Мы чаевничали. Артистка после нескольких вялых и ненужных попыток усложнить свой образ всплесками романтических странностей стала тем, чем была на самом деле: стареющей, усталой женщиной, тянущей в одиночку семейный воз, но не сдавшейся и не отступившей от искусства. Она хорошо и точно рассказывала о доме, сыне, работе, бесконечных разъездах по городам и весям, дабы маленькая ставка обернулась необходимым заработком.
На другой день нас повезли в Тирасполь. Мы ехали прямо по солнцу, палившему в упор по нашему «рафику». Вокруг — тщательно возделанные поля, виноградники, плантации хмеля, фруктовые сады. Земля под хмелем и виноградом казалась расчерченной на квадраты и прямоугольники, как листья ученической тетради. Мне захотелось выразить это впечатление сильной и емкой фразой. Но никак не удавалось связать в тугой словесный узел колья на полях хмеля, колышки на полях винограда с геометрической точностью посадки.

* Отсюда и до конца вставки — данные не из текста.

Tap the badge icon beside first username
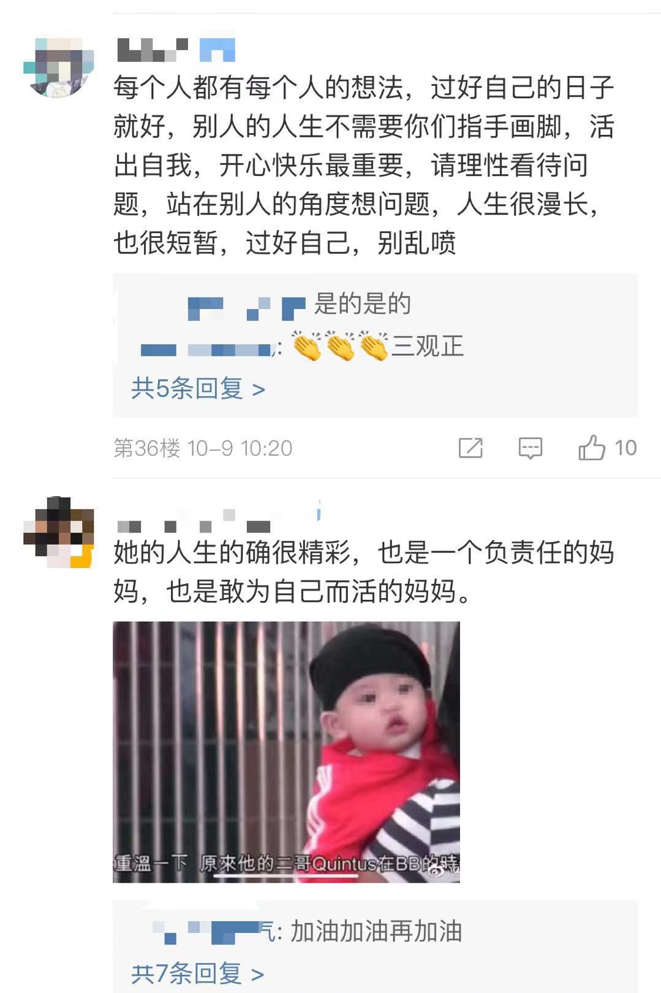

Я выдохся раньше, чем предчувствие фразы улыбнулось мне, и оставил попытку дать образ возделанной земли. Лучше попробую назвать весь опрятный, мягкий, зеленый и бурый снизу, голубой вверху простор с населяющими его чистыми белыми деревеньками, цветущими абрикосами, простор, лишенный хаотичности, бережно организованный человеком, но и этого я не смог.
Бендеры открылись старинной крепостью, заводскими трубами, ширью Днестра, новостройками и розовой пылью. От тех низеньких сонных Бендер, что помнили Пушкина, тут ничего не осталось. Новый, современный, бурно строящийся промышленный город. Мы проехали главными улицами и свернули к Тирасполю.
С высокого моста далеко в обе стороны открывалась бронзовая под налитым солнцем вода. Ее прорезали узкие, длинные тела байдарок. Было в них что-то решительное и печальное, как чужая молодость.